— Не понял! — сказал Дыгай.
— Что ты не понял?! — Балаганский схватил его за грудки. — Зачем Жорку сдал? Что он тебе сделал? Ну, посмеивался немного, так без зла, шутейно…
— Ты что, офуел?! — отработанным движением Дыгай сбил захват. — С чего ты на меня бочку катишь?! Может, сам и настучал, а теперь стрелки переводишь?
Челюсть у него была открыта, и Георгий с трудом сдержал руку. Просто повернулся и пошел прочь. Дыгай смотрел вслед и крутил пальцем у виска. На лице его было написано искреннее недоумение.
В вестибюле уже висело объявление: «14 января в 16 часов состоится комсомольское собрание курса. Повестка дня: персональное дело комсомольца Веселова».
Из кабинета Беликова Веселов направился прямиком в общую библиотеку.
— Здравствуйте, Евгения Ивановна!
Молодая миловидная женщина за стойкой встретила его приветливо:
— Здравствуй, Сережа! Как сессия?
— Спасибо, нормально. Два экзамена сдал и зачет.
— Ну, а к нам зачем? У тебя же спецдисциплины.
— Евгения Ивановна, можно позвонить домой по городскому?

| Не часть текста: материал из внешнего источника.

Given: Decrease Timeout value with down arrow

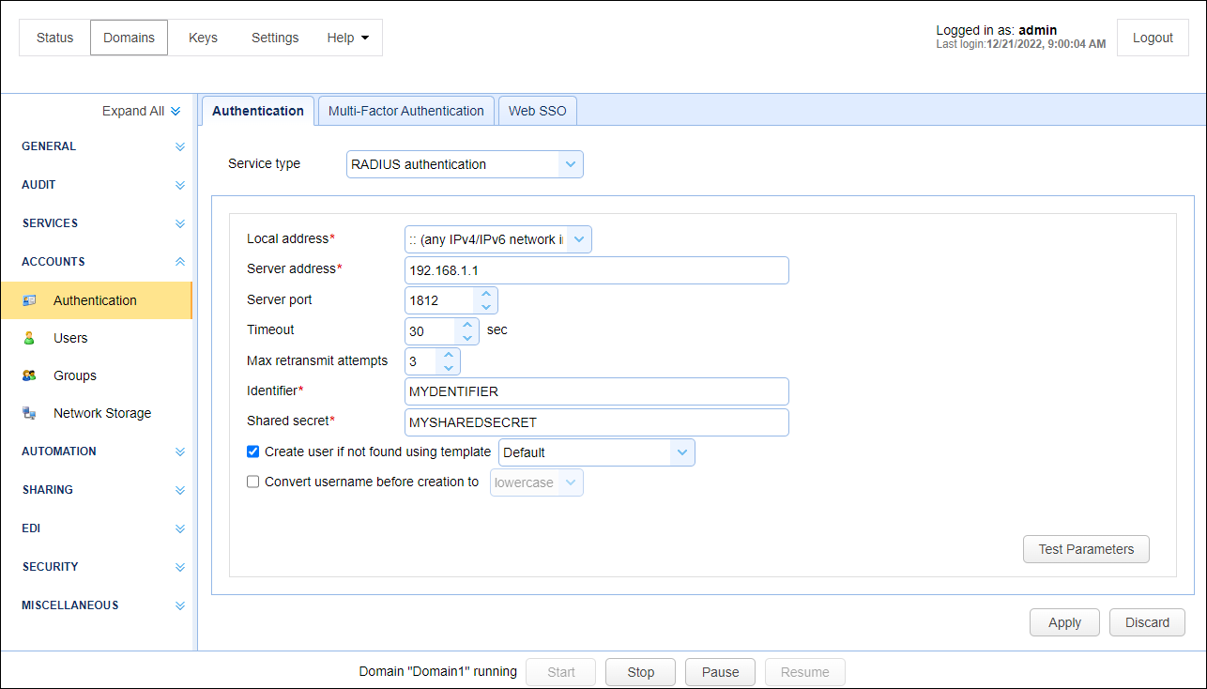Looking at the screenshot, I should coord(466,337).
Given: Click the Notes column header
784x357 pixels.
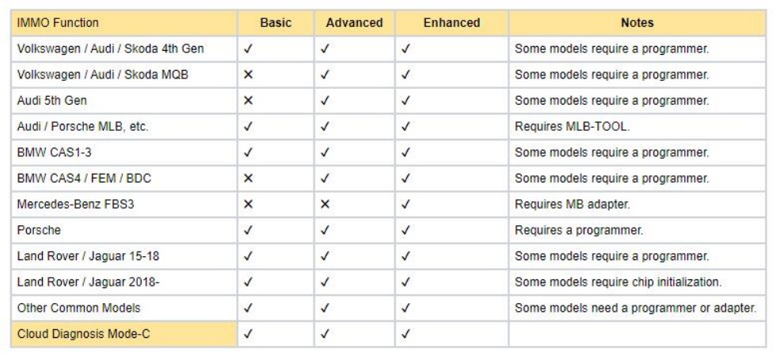Looking at the screenshot, I should tap(637, 23).
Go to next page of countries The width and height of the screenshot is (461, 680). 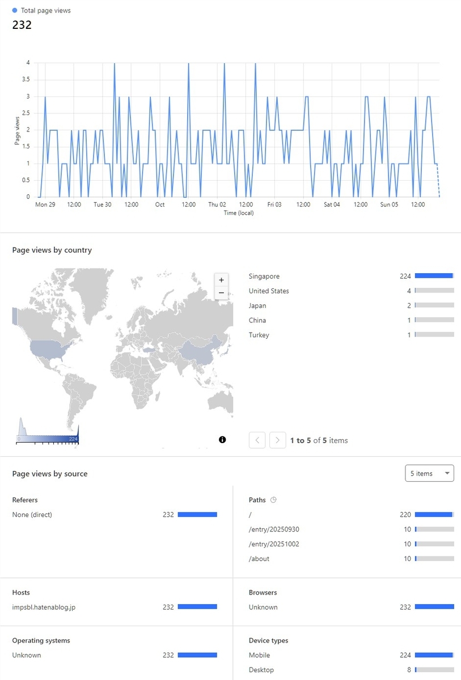click(277, 440)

— Только недолго, ты же знаешь — не положено.
— Спасибо, я быстро.
Веселов поднял трубку. Она казалась тяжелее, чем обычно. И диск проворачивался с трудом.
— Алло, — почти сразу ответил знакомый голос.
— Здравствуй, пап!
— Здравствуй, Сережа! Что-то случилось?
— Меня из комсомола собираются исключить.
— За что?
— За анекдоты политические.
— Сколько раз предупреждал! — убитым голосом произнес отец. — Это дело серьезное… Ты понимаешь, что этим и нас с матерью подставляешь?
— Пап, не время сейчас! Завтра собрание. Ты можешь что-то сделать?
Отец долго молчал. Очень долго.
— Попробую, — наконец неуверенно сказал он. — С матерью посоветуемся, подумаем, на кого можно выйти. Только это совершенно другая сфера. Говорили тебе — иди по нашей линии…
— Спасибо, папа! — Сергей положил трубку.
Неужели из-за такой ерунды ему сломают жизнь? Молодому человеку в это не верилось. Может, потому, что он не хотел верить, а может, оттого, что не знал жизни. «Ничего, может, и обойдется», — подумал он.
Не обошлось.
Общее собрание курса прошло быстро. Беликов огласил повестку дня, довёл присутствующим содержание проступка Веселова, предоставил ему слово. Сергей сильно волновался, болела голова, в висках гулко пульсировала кровь, и он даже не помнил, что говорил. Впрочем, его слова, похоже, никого и не интересовали. Как по сценарию, выступили один за другим пять активистов с выступлениями, будто написанными под копирку: «Возмущены… Не имеет оправданий… Недостоин высокого имени комсомольца и звания офицера… Исключить из комсомола и просить руководство академии об отчислении…»
Открытое голосование… Лес рук. Единогласно!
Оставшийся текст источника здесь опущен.